| EXERCISE DIRECTIONS |
Count how many lines of the data below contain the string "icon", and reply with that number alone.

Data for locating words and elements
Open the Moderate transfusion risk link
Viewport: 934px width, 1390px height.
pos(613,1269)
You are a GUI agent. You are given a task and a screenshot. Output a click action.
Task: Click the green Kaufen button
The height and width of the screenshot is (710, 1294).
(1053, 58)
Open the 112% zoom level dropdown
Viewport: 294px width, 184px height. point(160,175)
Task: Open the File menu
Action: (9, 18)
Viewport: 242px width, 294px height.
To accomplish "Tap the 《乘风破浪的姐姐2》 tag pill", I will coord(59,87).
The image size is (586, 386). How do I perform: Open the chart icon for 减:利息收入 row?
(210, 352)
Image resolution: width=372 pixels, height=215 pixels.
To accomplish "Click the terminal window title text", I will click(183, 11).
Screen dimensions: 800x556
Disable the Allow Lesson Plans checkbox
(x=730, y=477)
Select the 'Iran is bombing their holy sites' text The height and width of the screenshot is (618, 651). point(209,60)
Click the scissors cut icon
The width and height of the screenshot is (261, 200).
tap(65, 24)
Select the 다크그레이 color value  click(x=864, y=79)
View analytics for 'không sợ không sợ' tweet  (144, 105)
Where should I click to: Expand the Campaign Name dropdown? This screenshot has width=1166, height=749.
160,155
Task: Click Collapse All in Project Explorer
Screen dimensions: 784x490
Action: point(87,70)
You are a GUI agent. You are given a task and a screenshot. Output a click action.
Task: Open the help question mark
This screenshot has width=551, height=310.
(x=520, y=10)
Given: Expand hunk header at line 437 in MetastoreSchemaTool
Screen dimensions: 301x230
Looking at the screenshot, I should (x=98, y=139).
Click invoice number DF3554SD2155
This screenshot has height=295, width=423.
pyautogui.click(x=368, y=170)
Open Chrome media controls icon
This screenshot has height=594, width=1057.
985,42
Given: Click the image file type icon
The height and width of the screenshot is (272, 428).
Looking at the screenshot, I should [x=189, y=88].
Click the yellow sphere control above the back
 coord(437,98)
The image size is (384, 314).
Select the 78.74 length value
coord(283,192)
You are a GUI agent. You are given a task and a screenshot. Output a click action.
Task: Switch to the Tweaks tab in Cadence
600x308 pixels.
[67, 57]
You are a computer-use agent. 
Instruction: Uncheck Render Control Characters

| RESPONSE |
4